WHAT YOU ARE ASKED TO DO — Rewrite the entries below, substituting "interface assistant" for every occurrence of "GUI agent" and leaving everything else untouched.

(Records excerpted from a collection)
-------
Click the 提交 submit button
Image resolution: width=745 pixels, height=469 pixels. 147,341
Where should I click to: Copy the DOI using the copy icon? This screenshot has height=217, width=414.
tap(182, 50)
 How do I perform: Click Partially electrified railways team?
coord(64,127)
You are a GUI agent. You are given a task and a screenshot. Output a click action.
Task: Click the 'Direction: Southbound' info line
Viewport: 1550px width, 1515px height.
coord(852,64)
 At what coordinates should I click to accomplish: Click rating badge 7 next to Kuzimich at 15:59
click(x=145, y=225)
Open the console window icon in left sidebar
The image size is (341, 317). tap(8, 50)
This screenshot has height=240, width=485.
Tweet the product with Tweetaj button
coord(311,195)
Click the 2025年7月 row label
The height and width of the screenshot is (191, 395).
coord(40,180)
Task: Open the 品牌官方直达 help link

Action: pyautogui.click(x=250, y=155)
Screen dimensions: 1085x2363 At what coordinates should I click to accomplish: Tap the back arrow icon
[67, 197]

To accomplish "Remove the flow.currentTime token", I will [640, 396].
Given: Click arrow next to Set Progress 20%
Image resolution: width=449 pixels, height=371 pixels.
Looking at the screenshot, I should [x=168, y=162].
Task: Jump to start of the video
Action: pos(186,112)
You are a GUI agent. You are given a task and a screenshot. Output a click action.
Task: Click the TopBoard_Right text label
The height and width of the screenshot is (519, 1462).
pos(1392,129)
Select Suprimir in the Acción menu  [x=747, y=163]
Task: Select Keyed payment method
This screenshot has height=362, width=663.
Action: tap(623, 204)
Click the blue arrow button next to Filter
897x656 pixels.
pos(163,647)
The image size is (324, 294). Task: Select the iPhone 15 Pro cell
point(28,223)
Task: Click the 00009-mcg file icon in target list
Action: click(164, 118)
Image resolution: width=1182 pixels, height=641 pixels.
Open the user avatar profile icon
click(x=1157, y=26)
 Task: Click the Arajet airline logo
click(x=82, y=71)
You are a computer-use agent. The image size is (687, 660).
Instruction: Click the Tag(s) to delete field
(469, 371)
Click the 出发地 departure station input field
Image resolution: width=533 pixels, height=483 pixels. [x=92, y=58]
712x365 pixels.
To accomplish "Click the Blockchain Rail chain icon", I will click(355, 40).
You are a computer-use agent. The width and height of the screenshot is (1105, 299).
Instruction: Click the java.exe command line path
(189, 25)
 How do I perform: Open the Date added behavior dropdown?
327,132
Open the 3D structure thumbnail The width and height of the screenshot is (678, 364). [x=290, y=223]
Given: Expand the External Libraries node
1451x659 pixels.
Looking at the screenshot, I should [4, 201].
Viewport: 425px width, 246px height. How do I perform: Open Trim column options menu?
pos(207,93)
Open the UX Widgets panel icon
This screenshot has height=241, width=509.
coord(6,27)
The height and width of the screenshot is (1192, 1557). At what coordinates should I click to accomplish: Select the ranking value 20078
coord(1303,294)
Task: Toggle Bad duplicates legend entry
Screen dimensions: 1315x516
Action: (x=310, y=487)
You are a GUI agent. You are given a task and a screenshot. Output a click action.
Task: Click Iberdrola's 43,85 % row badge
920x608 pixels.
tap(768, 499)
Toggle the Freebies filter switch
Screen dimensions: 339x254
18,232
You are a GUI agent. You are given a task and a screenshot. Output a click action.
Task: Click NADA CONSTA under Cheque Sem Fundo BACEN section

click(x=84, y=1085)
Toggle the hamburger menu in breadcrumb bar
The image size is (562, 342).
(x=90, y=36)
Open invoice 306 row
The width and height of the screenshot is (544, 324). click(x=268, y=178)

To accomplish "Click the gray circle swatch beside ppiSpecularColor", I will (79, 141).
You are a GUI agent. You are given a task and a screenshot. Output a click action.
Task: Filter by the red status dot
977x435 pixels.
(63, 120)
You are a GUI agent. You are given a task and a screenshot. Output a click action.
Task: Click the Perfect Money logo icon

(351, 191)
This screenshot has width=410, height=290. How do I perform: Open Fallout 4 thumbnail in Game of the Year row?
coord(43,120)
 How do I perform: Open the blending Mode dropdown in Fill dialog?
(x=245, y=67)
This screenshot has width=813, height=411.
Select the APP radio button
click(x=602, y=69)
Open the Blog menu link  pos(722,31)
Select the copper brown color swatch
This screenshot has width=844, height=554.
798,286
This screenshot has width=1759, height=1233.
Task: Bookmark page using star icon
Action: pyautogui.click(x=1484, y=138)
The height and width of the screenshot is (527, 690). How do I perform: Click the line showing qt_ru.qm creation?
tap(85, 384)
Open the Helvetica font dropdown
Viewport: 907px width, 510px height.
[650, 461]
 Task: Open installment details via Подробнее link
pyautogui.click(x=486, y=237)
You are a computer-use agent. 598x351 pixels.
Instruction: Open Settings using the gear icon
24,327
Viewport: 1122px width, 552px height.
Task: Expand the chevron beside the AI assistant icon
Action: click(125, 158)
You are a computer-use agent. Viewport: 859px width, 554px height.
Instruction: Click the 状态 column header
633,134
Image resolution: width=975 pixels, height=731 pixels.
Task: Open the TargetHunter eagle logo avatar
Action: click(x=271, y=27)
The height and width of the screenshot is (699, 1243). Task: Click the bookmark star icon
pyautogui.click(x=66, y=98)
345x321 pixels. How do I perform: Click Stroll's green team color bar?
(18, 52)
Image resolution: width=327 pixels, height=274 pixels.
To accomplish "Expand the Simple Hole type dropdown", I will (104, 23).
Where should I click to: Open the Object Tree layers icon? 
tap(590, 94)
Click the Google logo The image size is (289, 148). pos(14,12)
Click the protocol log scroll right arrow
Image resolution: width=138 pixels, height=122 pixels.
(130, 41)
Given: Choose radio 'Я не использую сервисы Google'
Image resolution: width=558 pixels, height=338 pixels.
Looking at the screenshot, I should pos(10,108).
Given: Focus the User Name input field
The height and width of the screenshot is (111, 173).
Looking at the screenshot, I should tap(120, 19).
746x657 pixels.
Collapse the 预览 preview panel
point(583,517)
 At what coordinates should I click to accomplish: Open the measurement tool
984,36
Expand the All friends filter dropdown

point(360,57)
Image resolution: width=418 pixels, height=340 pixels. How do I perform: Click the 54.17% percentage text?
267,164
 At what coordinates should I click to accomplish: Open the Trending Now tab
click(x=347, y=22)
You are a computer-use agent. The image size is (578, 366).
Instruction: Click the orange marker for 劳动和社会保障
-------
ANSWER FOR THIS EXERCISE —
Click the 提交 submit button
Image resolution: width=745 pixels, height=469 pixels. 147,341
Where should I click to: Copy the DOI using the copy icon? This screenshot has height=217, width=414.
tap(182, 50)
 How do I perform: Click Partially electrified railways team?
coord(64,127)
You are a interface assistant. You are given a task and a screenshot. Output a click action.
Task: Click the 'Direction: Southbound' info line
Viewport: 1550px width, 1515px height.
coord(852,64)
 At what coordinates should I click to accomplish: Click rating badge 7 next to Kuzimich at 15:59
click(x=145, y=225)
Open the console window icon in left sidebar
The image size is (341, 317). tap(8, 50)
This screenshot has height=240, width=485.
Tweet the product with Tweetaj button
coord(311,195)
Click the 2025年7月 row label
The height and width of the screenshot is (191, 395).
coord(40,180)
Task: Open the 品牌官方直达 help link

Action: pyautogui.click(x=250, y=155)
Screen dimensions: 1085x2363 At what coordinates should I click to accomplish: Tap the back arrow icon
[67, 197]

To accomplish "Remove the flow.currentTime token", I will [640, 396].
Given: Click arrow next to Set Progress 20%
Image resolution: width=449 pixels, height=371 pixels.
Looking at the screenshot, I should [x=168, y=162].
Task: Jump to start of the video
Action: pos(186,112)
You are a interface assistant. You are given a task and a screenshot. Output a click action.
Task: Click the TopBoard_Right text label
The height and width of the screenshot is (519, 1462).
pos(1392,129)
Select Suprimir in the Acción menu  [x=747, y=163]
Task: Select Keyed payment method
This screenshot has height=362, width=663.
Action: tap(623, 204)
Click the blue arrow button next to Filter
897x656 pixels.
pos(163,647)
The image size is (324, 294). Task: Select the iPhone 15 Pro cell
point(28,223)
Task: Click the 00009-mcg file icon in target list
Action: click(164, 118)
Image resolution: width=1182 pixels, height=641 pixels.
Open the user avatar profile icon
click(x=1157, y=26)
 Task: Click the Arajet airline logo
click(x=82, y=71)
You are a computer-use agent. The image size is (687, 660).
Instruction: Click the Tag(s) to delete field
(469, 371)
Click the 出发地 departure station input field
Image resolution: width=533 pixels, height=483 pixels. [x=92, y=58]
712x365 pixels.
To accomplish "Click the Blockchain Rail chain icon", I will click(355, 40).
You are a computer-use agent. The width and height of the screenshot is (1105, 299).
Instruction: Click the java.exe command line path
(189, 25)
 How do I perform: Open the Date added behavior dropdown?
327,132
Open the 3D structure thumbnail The width and height of the screenshot is (678, 364). [x=290, y=223]
Given: Expand the External Libraries node
1451x659 pixels.
Looking at the screenshot, I should [4, 201].
Viewport: 425px width, 246px height. How do I perform: Open Trim column options menu?
pos(207,93)
Open the UX Widgets panel icon
This screenshot has height=241, width=509.
coord(6,27)
The height and width of the screenshot is (1192, 1557). At what coordinates should I click to accomplish: Select the ranking value 20078
coord(1303,294)
Task: Toggle Bad duplicates legend entry
Screen dimensions: 1315x516
Action: (x=310, y=487)
You are a interface assistant. You are given a task and a screenshot. Output a click action.
Task: Click Iberdrola's 43,85 % row badge
920x608 pixels.
tap(768, 499)
Toggle the Freebies filter switch
Screen dimensions: 339x254
18,232
You are a interface assistant. You are given a task and a screenshot. Output a click action.
Task: Click NADA CONSTA under Cheque Sem Fundo BACEN section

click(x=84, y=1085)
Toggle the hamburger menu in breadcrumb bar
The image size is (562, 342).
(x=90, y=36)
Open invoice 306 row
The width and height of the screenshot is (544, 324). click(x=268, y=178)

To accomplish "Click the gray circle swatch beside ppiSpecularColor", I will (79, 141).
You are a interface assistant. You are given a task and a screenshot. Output a click action.
Task: Filter by the red status dot
977x435 pixels.
(63, 120)
You are a interface assistant. You are given a task and a screenshot. Output a click action.
Task: Click the Perfect Money logo icon

(351, 191)
This screenshot has width=410, height=290. How do I perform: Open Fallout 4 thumbnail in Game of the Year row?
coord(43,120)
 How do I perform: Open the blending Mode dropdown in Fill dialog?
(x=245, y=67)
This screenshot has width=813, height=411.
Select the APP radio button
click(x=602, y=69)
Open the Blog menu link  pos(722,31)
Select the copper brown color swatch
This screenshot has width=844, height=554.
798,286
This screenshot has width=1759, height=1233.
Task: Bookmark page using star icon
Action: pyautogui.click(x=1484, y=138)
The height and width of the screenshot is (527, 690). How do I perform: Click the line showing qt_ru.qm creation?
tap(85, 384)
Open the Helvetica font dropdown
Viewport: 907px width, 510px height.
[650, 461]
 Task: Open installment details via Подробнее link
pyautogui.click(x=486, y=237)
You are a computer-use agent. 598x351 pixels.
Instruction: Open Settings using the gear icon
24,327
Viewport: 1122px width, 552px height.
Task: Expand the chevron beside the AI assistant icon
Action: click(125, 158)
You are a computer-use agent. Viewport: 859px width, 554px height.
Instruction: Click the 状态 column header
633,134
Image resolution: width=975 pixels, height=731 pixels.
Task: Open the TargetHunter eagle logo avatar
Action: click(x=271, y=27)
The height and width of the screenshot is (699, 1243). Task: Click the bookmark star icon
pyautogui.click(x=66, y=98)
345x321 pixels. How do I perform: Click Stroll's green team color bar?
(18, 52)
Image resolution: width=327 pixels, height=274 pixels.
To accomplish "Expand the Simple Hole type dropdown", I will (104, 23).
Where should I click to: Open the Object Tree layers icon? 
tap(590, 94)
Click the Google logo The image size is (289, 148). pos(14,12)
Click the protocol log scroll right arrow
Image resolution: width=138 pixels, height=122 pixels.
(130, 41)
Given: Choose radio 'Я не использую сервисы Google'
Image resolution: width=558 pixels, height=338 pixels.
Looking at the screenshot, I should pos(10,108).
Given: Focus the User Name input field
The height and width of the screenshot is (111, 173).
Looking at the screenshot, I should tap(120, 19).
746x657 pixels.
Collapse the 预览 preview panel
point(583,517)
 At what coordinates should I click to accomplish: Open the measurement tool
984,36
Expand the All friends filter dropdown

point(360,57)
Image resolution: width=418 pixels, height=340 pixels. How do I perform: Click the 54.17% percentage text?
267,164
 At what coordinates should I click to accomplish: Open the Trending Now tab
click(x=347, y=22)
You are a computer-use agent. The image size is (578, 366).
Instruction: Click the orange marker for 劳动和社会保障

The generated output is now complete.